#### Itens
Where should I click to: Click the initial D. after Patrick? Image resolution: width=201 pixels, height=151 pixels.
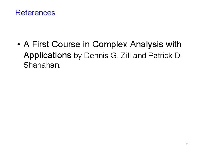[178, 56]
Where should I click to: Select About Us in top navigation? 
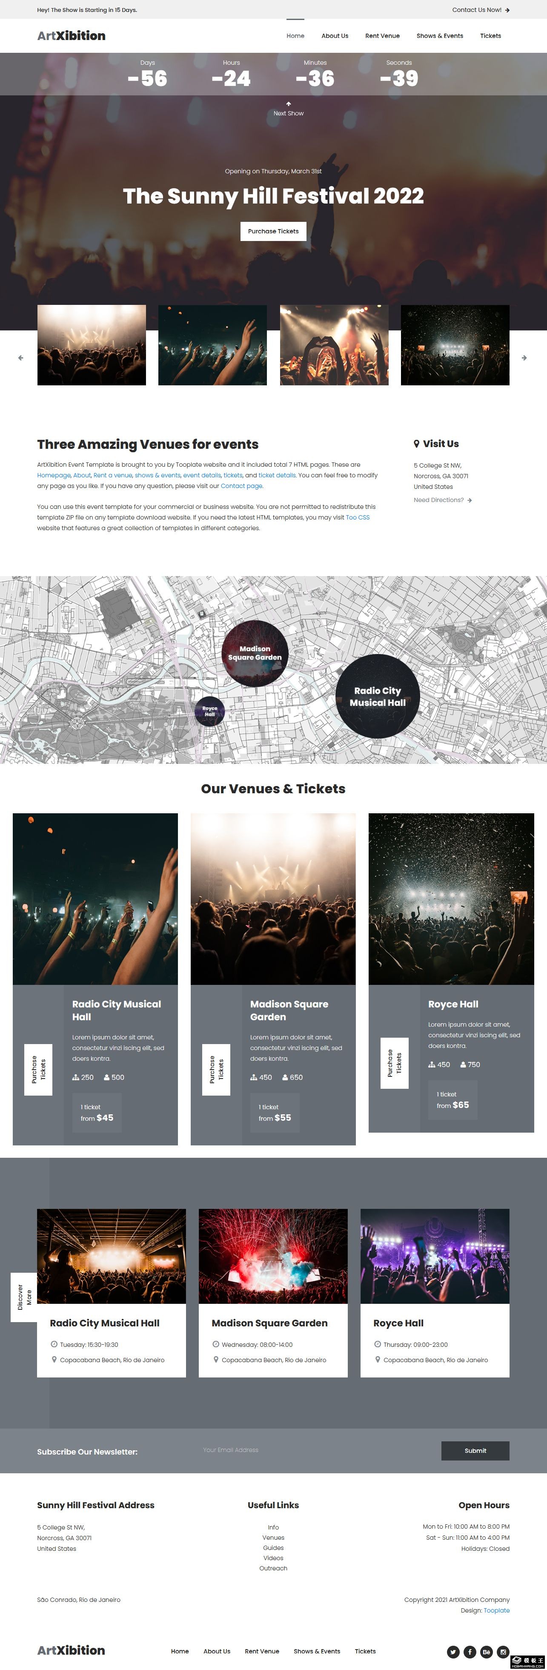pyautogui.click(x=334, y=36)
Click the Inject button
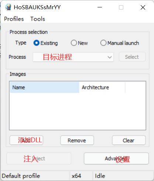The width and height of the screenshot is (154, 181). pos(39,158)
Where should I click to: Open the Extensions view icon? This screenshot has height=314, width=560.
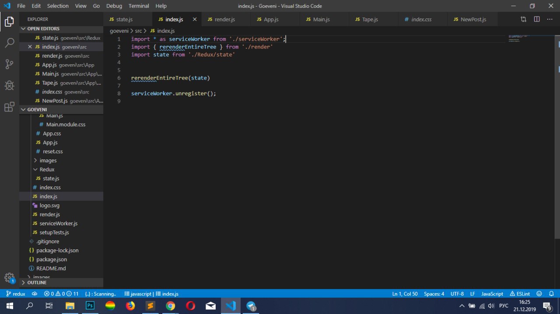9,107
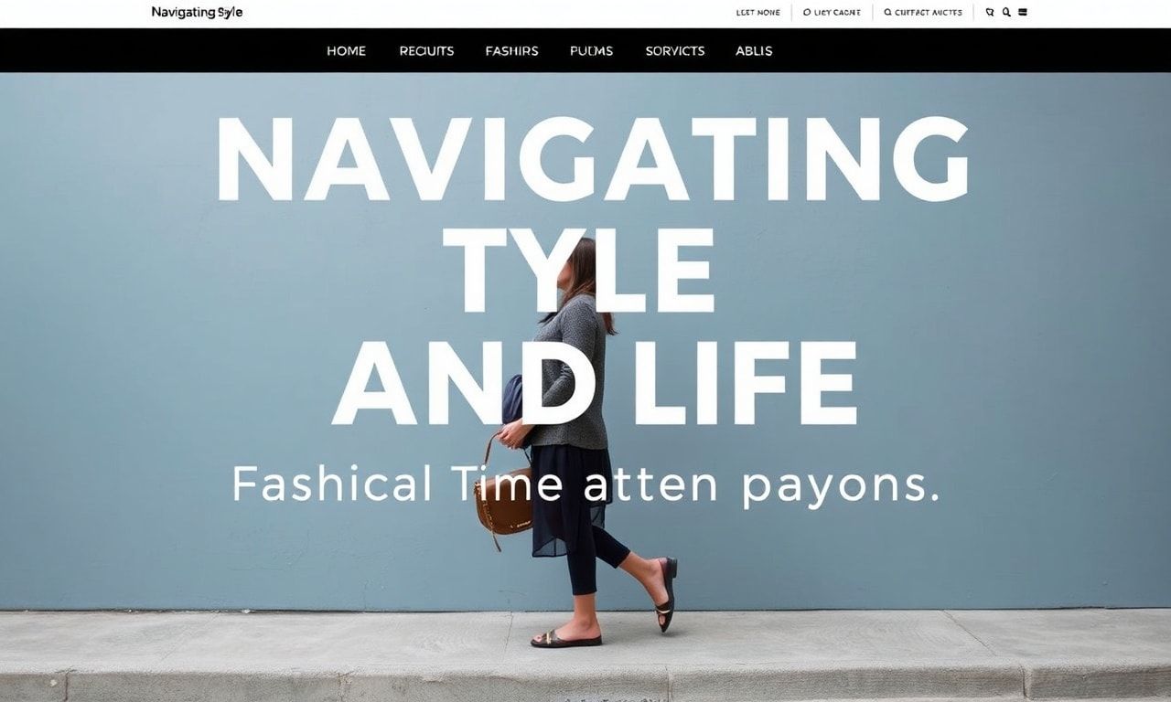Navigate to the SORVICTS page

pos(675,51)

#### Instrução
Reescreva todos os itens acima, trocando "Where should I click to" por "Where do I click to" e deixando todo o resto igual. Não inclua as imagens na resposta.

#### Resposta do exercício
Where do I click to: Click the initial D. after Patrick? Image resolution: width=201 pixels, height=151 pixels.
[178, 56]
Where do I click to: Select About Us in top navigation? 
pyautogui.click(x=334, y=36)
Click the Inject button
The width and height of the screenshot is (154, 181). pos(39,158)
Where do I click to: Open the Extensions view icon? This screenshot has height=314, width=560.
9,107
Navigate to the SORVICTS page

pos(675,51)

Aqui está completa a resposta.